Download the full report here
On April 24 and 25, 2017 ULI New York members completed a Technical Assistance Panel (TAP) in the Gowanus neighborhood of Brooklyn. This ULI New York TAP was made possible through generous grant funding from The New York Community Trust. The Urban Land Institute was awarded a $100,000 grant in July 2016 to raise awareness and encourage the use of resilient building practices in New York City, and to foster a greater understanding among the public and private sector nationwide regarding the many benefits of building for resilience. Through this grant, ULI New York will complete two TAPs in New York City to identify practical approaches to resilience building that help communities be better prepared against rising seas, flooding, and other natural disasters.
ULI New York partnered with the Brooklyn-based non-profit and advocacy organization, Fifth Avenue Committee (FAC), for this Technical Assistance Panel. As the sponsor, FAC asked ULI New York to answer a series of questions related to urban head island (UHI) mitigation strategies in the context of the anticipated rezoning of Gowanus as well as the anticipated partial closure of Thomas Greene Park due to the CSO retention tank siting related to the Gowanus Canal Superfund site cleanup.
Chaired by James Lima, President of James Lima Planning + Design, the 10-member panel offered a vision for Gowanus that addresses UHI at the District and building scales, as well as develops funding and delivery structures, particularly for UHI-vulnerable populations. The Gowanus community faces numerous environmental and land use challenges – including heavy traffic and a lack of traffic and pedestrian safety, superfund site toxicity, poor air quality, flooding and severe sewage backups, and a lack of parks and open space, among other issues.
The panel acknowledged that the anticipated Gowanus rezoning will likely create greater density in the neighborhood, particularly for residential uses. Taller buildings (increased FAR) prevent streets from cooling at night – which, coupled with increasing temperatures due to climate change, will further intensify UHI and the health and social impacts related to extreme heat. Currently, extreme heat events cause more death annually in the United States than all other natural disaster/extreme weather events combined – and per the New York City Panel on Climate Change, there will be an estimated 500 additional deaths per year by 2050 in NYC. Gowanus has been identified as a neighborhood with a population particularly vulnerable to UHI.
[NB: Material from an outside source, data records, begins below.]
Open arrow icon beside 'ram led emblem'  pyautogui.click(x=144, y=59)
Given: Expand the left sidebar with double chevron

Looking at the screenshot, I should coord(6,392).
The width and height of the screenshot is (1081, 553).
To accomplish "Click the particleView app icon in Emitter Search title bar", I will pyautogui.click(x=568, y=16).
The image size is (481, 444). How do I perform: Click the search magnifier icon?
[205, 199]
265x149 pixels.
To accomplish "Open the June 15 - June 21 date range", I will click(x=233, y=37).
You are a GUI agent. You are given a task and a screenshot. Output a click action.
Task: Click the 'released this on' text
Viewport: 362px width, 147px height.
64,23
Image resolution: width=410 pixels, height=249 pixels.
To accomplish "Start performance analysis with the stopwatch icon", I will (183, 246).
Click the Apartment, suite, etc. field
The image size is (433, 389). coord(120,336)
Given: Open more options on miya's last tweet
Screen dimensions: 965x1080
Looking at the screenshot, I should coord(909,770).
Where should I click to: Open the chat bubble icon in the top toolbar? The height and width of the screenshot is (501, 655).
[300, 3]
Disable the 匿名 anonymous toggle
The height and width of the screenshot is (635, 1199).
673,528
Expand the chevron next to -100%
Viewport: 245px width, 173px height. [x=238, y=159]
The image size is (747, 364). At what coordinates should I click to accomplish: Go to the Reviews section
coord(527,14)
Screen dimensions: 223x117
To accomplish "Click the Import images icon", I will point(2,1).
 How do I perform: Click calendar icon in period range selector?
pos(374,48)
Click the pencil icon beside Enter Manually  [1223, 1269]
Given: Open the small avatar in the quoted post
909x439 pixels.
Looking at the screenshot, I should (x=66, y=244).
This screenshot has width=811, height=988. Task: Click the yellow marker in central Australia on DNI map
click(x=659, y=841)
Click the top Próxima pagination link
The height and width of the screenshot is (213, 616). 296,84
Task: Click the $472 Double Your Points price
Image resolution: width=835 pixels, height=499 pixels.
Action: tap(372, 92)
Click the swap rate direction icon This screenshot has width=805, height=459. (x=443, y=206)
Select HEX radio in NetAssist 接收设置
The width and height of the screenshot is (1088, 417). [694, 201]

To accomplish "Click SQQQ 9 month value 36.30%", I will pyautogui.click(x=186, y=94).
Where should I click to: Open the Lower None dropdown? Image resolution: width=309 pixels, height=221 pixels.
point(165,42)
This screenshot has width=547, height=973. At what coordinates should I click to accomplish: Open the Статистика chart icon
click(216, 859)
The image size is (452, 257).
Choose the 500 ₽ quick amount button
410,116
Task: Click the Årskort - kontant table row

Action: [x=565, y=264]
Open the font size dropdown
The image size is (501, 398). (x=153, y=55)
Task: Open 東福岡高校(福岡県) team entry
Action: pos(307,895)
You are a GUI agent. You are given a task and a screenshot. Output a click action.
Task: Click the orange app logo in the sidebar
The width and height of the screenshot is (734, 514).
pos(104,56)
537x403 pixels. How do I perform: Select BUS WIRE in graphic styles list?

The panel identified several urban heat deserts throughout the study area that included gas stations, warehouse walls, and parking lots – all of which lack vegetative cover. As a mitigation strategy, the panel recommended that strategies are implemented that increase vegetative coverage wherever possible and leverage the network of hidden creeks in Gowanus and the prevailing summer winds to create ‘paths of respite’ throughout the study area These paths are created by enhancing Thomas Greene Park and connecting the park to the canal, opening up the area to prevailing winds for cooling, creating a vegetated connection from Washington Park to the canal and by adding vegetative covering to walls, and adding benches and trees along the 3rd Avenue Corridor. In regards to the temporary closure of a portion of Thomas Greene Park due to the siting of the Superfund cleanup CSO tanks – the panel recommended that a temporary park to be built on the lot adjacent to the park, which is owned by Con Edison.
The panel also offered a series of transit recommendations aimed to improve the efficiency of urban systems, as well as recommendations to significantly increase building efficiency, among others. The TAP report will be released in Fall 2017, which will discuss the panel’s recommendations in further details, as well as strategies to finance and implement these recommendations through a combination of requirements, penalties, and incentives.
In addition to Lima, panelists included Matthew Brian, Executive Vice President of Development, Omni New York LLC; Nancy Choi, Senior Environmental Manager, ARUP; Bret Collazzi, Principal, HR&A Advisors; John Imbiano, Principal and Partner, IQ Landscape Architects, PC; Aviva Laurenti, Deputy Director of Traffic Engineering + Associate, Sam Schwartz Engineering; Matthew Payne, Vice President of Builty Ecology, WSP; Jeffrey Raven, Principal, RAVEN Architecture + Urban Design LLC and Director, Graduate Program in Urban + Regional Design, New York Institute of Technology; Rupal Sanghvi, Founder, HealthxDesign; and Donna Walcavage, Principal of Landscape Architecture, Stantec.